Upon the 28th day of the Month called July, 1670. I being required by the Lord, to pack up all the Books, of what kind or sort soever that I had, with an intention to have had them carried to a Friends of mine in Corn­hill, near the Exchange; it was so ordered, That as I was going through the said Exchange, it was with me to sit down and rest me, and accordingly ordered the two Porters to rest themselves; the one of them had two great Bags full of Books, and the other had one Bag filled much with old News-Books, especially at the top; for I saw no other in it, when I opened it; which I did there, having ordered one of the said Porters to carry a little parcel to my said Friends, (where I purpo­sed to have carried the said Books) and desired him to bring me a Candle; against which time I had taken out two or three waste papers in my hand, and withal bid one of the Porters bring that Bag after me; so going to the middle of the Ex­change, (I bid the Porter pour out the Books) and having put fire to the papers in my hand, with two or three of those News-Books, the man that was sweeping the Exchange was ordered to put it out, there being (so near as I could judge) not the quantity of a quarter of a sheet of paper burnt. Now whereas it is imagined, and said, that I would have burned all those Books, I have this to say, That if they would have given me a Candle to have burned all, or any one of them there more then what was already done, I would not; I say, I should not have done it to have gained the Treasures of the whole World.

‘This is a faithful and true Saying; He that can receive it, let him.’

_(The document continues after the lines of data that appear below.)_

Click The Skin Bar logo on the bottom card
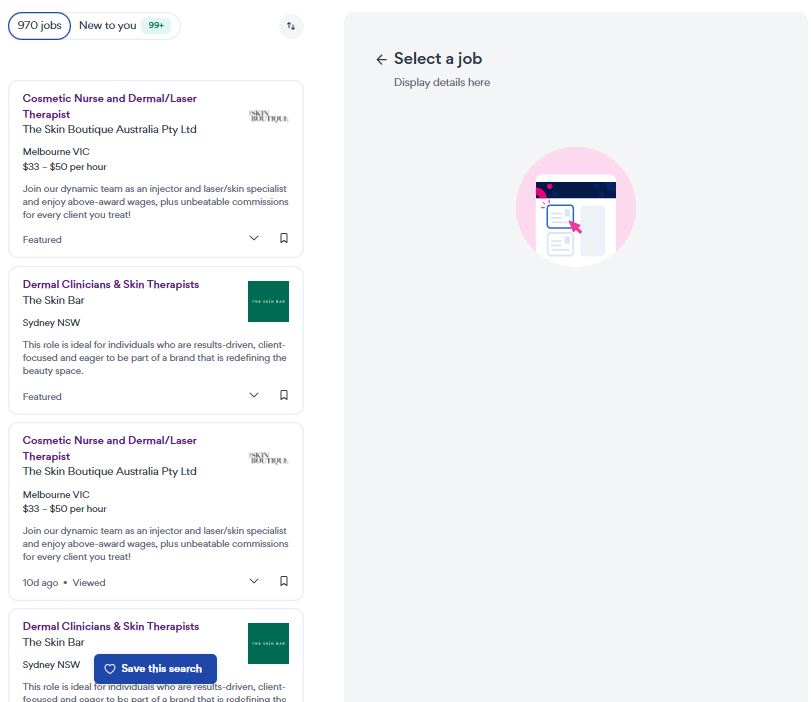Image resolution: width=811 pixels, height=702 pixels. click(268, 643)
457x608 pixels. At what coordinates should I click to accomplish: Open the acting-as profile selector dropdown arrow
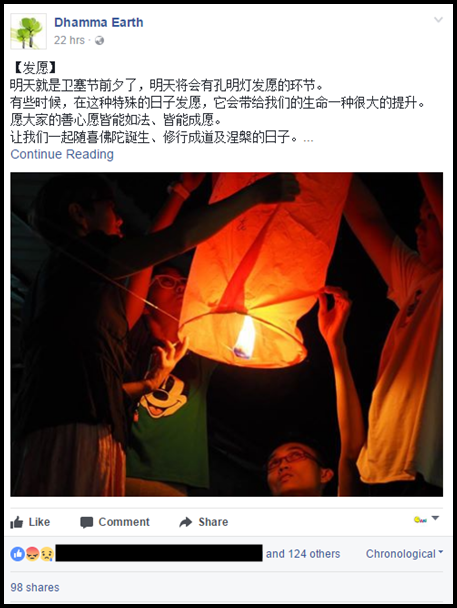point(435,518)
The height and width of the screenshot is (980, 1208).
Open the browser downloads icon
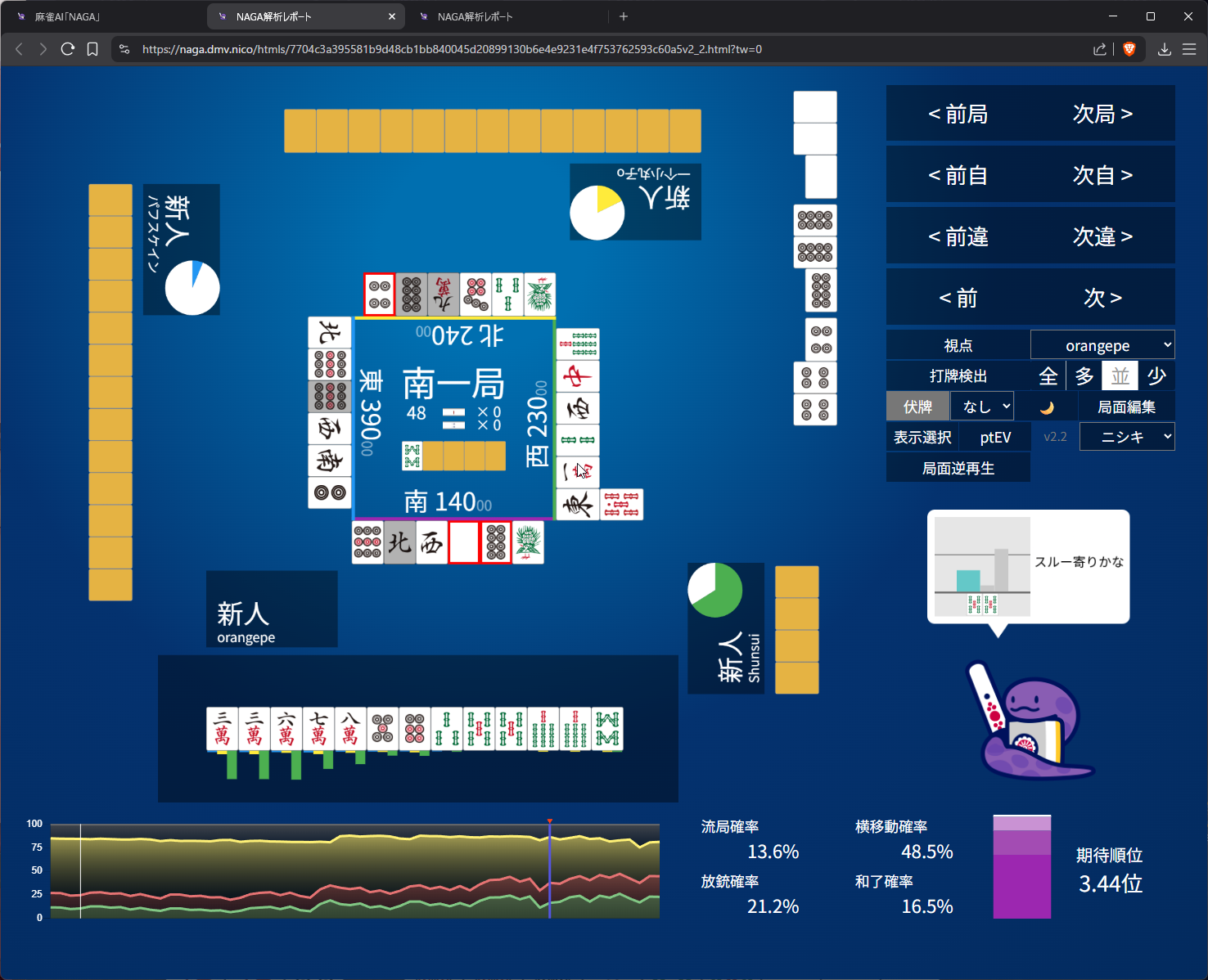(1164, 49)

This following being a Copy of a Letter, which I writ to a Kinsman, who I heard had been the occasion of putting one in Prison for the Testimony of his Conscience towards God, I am willing it should be thus published for the satisfaction of all such that desire to know the truth in this matter.

Cozen,

I Understand that thou hast been instrumental to put one Abraham Bonnyfield in Prison, for the testimony of his Conscience towards God; the which if he should violate, yea, I say, if he should violate in the least, it had been better for him he had never been born: Now if the case be so, what will become of thee, and all such as thou art, who as much as in you lies, endeavour to force men to violate the Law of the Living God, written and implanted in the heart? O take heed, and turn to the Lord before it be too late, and the things belonging to thy everlasting peace be bid from thy eyes; for yet a little while, and the Voice shall be, He that is filthy, let him be filthy still. O! whilst it is called to day, take heed, for the day of visitation (from the Lord) is come; blessed and happy, yea for ever happy will they be that can receive it. Yea, the day is come, that many that have been first, shall be last; and many that are last, shall be first.

I am now a Prisoner in the Prison at Bishops-gate; and the rumor is, That I would have burned the Bible, &c. Concerning which, I have this to say, That rather than I would burn that Book, (or the least Leaf thereof that might be serviceable) I should rather chuse, had I as many lives to lose as I have hairs on my head, yea, and every life to be taken from me by the exquisite torment that the wit (and wickedness) of man could invent; I say, rather than wilfully (or by the command of any mortal) burn that Book, I should rather chuse to be sacrificed in the said torments.